*PROBLEM DETAILS*. Copy out each line of the data below in which the string "agent" appears.

*DATASET RECORDS*.
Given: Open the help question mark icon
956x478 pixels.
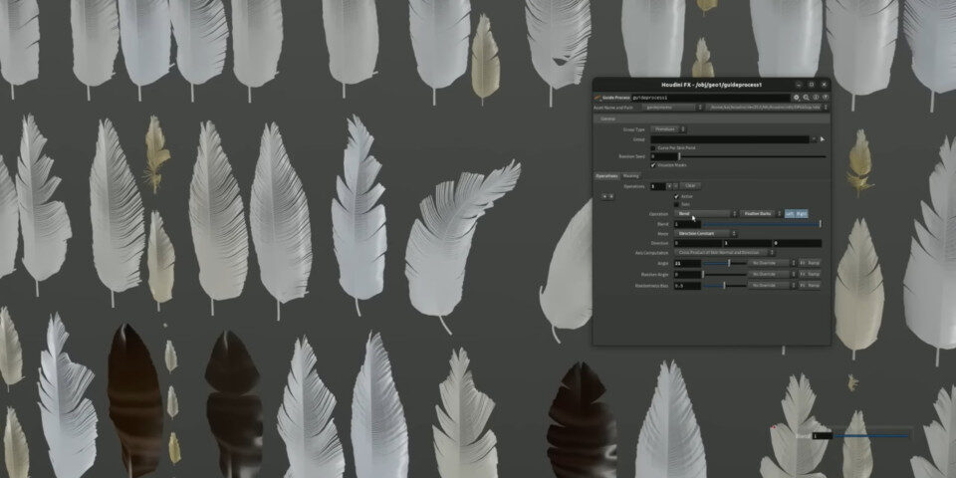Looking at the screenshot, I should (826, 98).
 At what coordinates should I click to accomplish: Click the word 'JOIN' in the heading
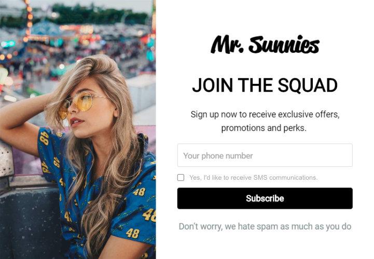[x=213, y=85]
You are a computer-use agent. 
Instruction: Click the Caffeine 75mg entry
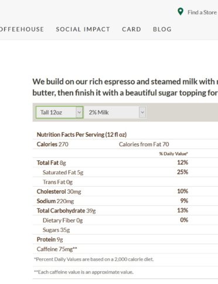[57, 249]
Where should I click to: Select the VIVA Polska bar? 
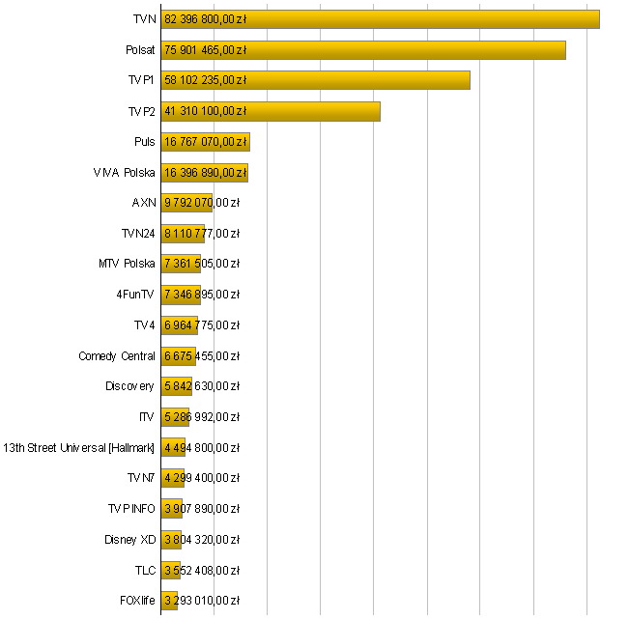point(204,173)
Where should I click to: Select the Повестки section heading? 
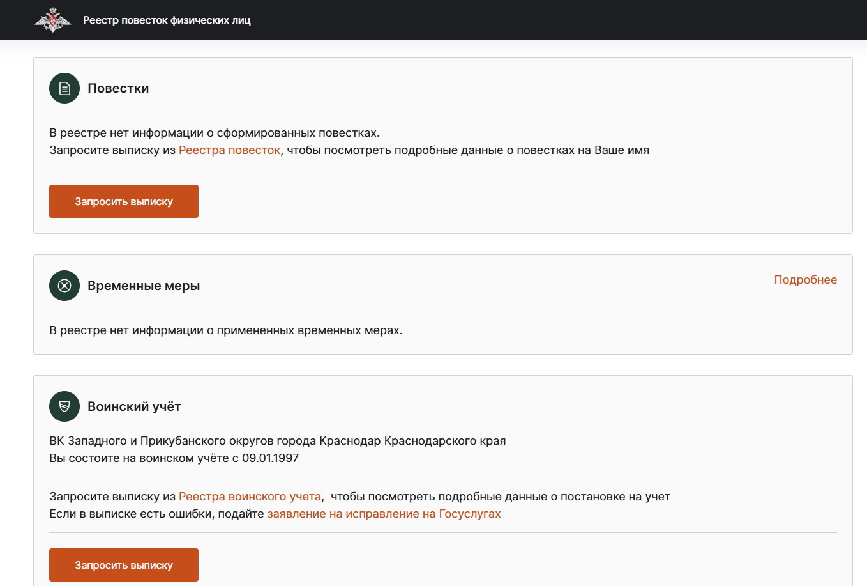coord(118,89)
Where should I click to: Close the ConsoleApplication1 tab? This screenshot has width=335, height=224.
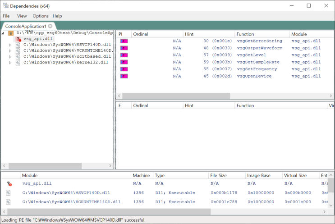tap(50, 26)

==

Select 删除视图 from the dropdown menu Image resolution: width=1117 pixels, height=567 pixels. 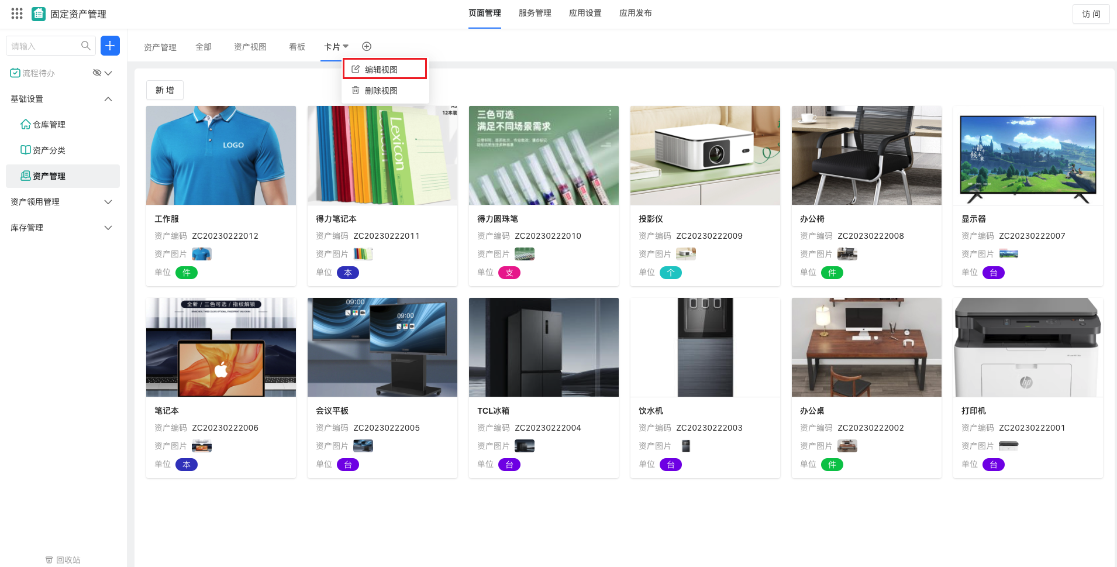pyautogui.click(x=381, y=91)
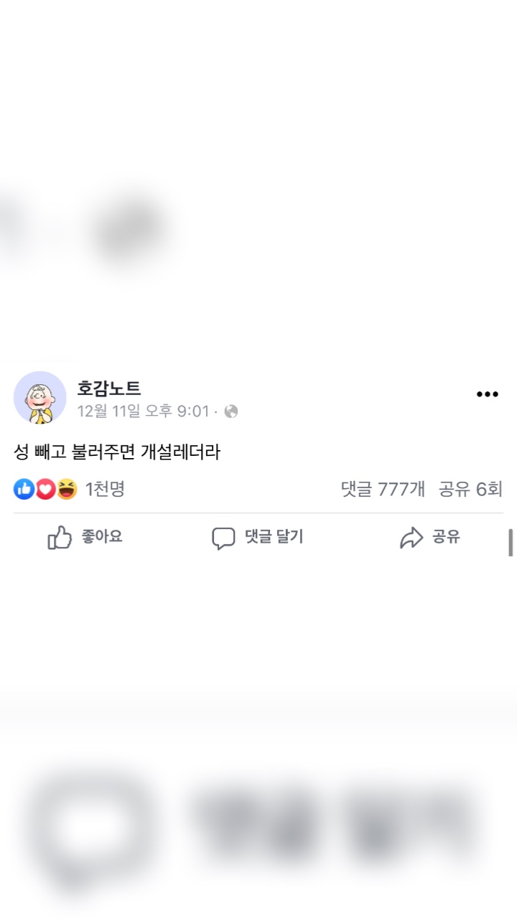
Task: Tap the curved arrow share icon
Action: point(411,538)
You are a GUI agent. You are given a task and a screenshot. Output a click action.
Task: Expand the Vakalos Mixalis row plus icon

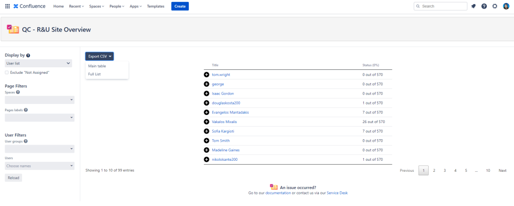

==

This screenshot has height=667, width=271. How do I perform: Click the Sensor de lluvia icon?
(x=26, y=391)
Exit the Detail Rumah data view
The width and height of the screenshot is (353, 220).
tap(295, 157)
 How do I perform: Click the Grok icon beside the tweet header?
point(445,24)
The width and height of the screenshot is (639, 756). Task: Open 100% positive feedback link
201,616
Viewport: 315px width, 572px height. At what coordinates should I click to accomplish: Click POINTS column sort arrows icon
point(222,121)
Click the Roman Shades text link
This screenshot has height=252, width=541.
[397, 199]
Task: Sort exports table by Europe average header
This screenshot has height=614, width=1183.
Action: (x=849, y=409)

*SOLUTION*.
You are a computer-use agent. 
You are a GUI agent. You are given a task and a screenshot. Output a click action.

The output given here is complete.